Figure 4. Cryptically spliced mutant SQSTM1 proteins have distinct cellular and myofiber localization

(A, B) U2OS cells were transiently transfected with plasmids expressing mCherry alone or mCherry fused to SQSTM1, SQSTM1ΔUBA-DK, or SQSTM1ΔPEST2 and immunostained with an antibody to (A) microtubule-associated protein 1A light chain-3 (LC3) or (B) ubiquitin.
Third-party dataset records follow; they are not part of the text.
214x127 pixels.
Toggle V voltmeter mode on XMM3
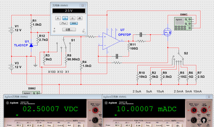[x=65, y=18]
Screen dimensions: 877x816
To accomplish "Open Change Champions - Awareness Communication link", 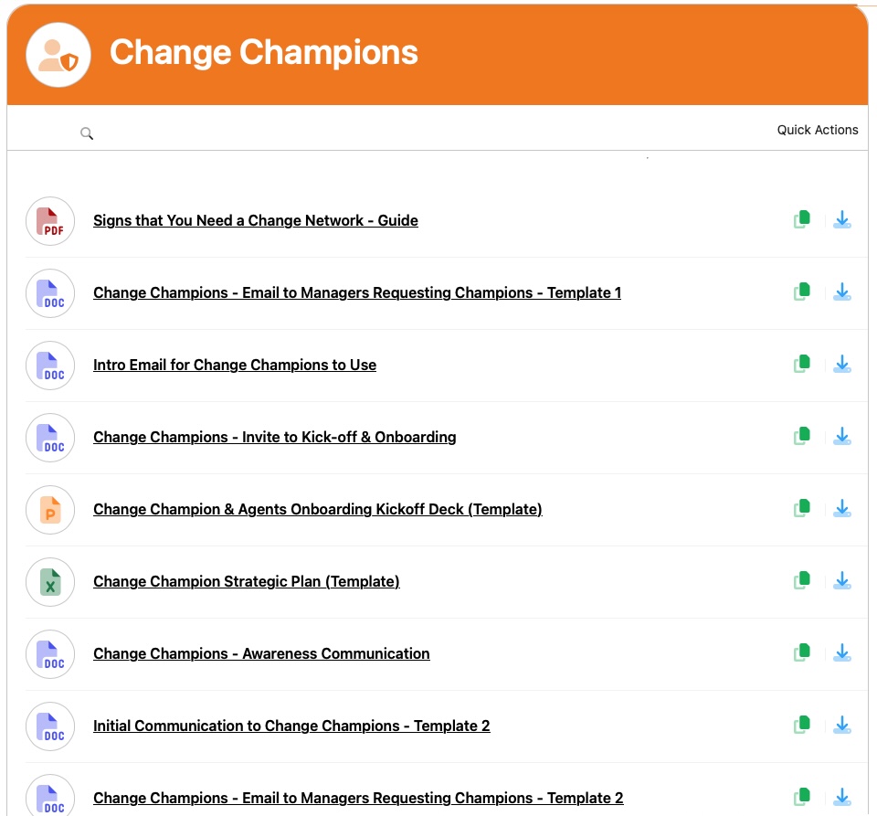I will tap(261, 654).
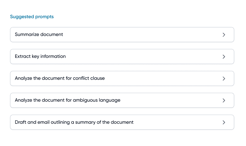246x146 pixels.
Task: Click the chevron on Draft and email prompt
Action: (224, 122)
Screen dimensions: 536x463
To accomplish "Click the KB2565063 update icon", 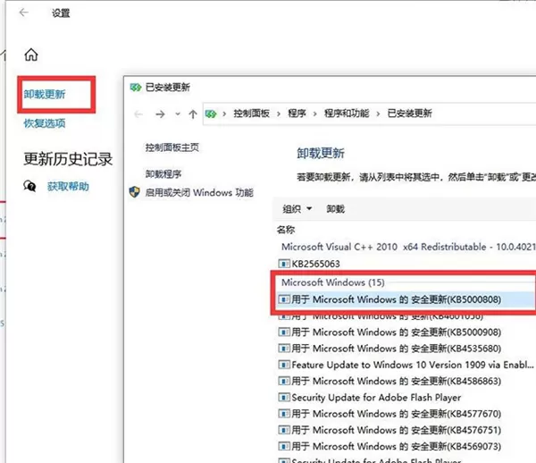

SQSTM1ΔUBA-DK is present diffusely throughout the cell and does not colocalize with LC3 or ubiquitin, whereas SQSTM1ΔPEST2 is present as large perinuclear inclusions that colocalize with both LC3 and ubiquitin. (C) Mouse tibialis anterior muscle was electroporated with plasmids expressing mCherry alone or mCherry fused to SQSTM1, SQSTM1ΔUBA-DK, or SQSTM1ΔPEST2, sectioned, and subjected to fluorescence microscopy. SQSTM1 is present both throughout the sarcoplasm and as larger inclusions. SQSTM1ΔUBA-DK does not form inclusions and is present on myofibrillar structures. In contrast, SQSTM1ΔPEST2 is present as large subsarcolemmal and sarcoplasmic inclusions.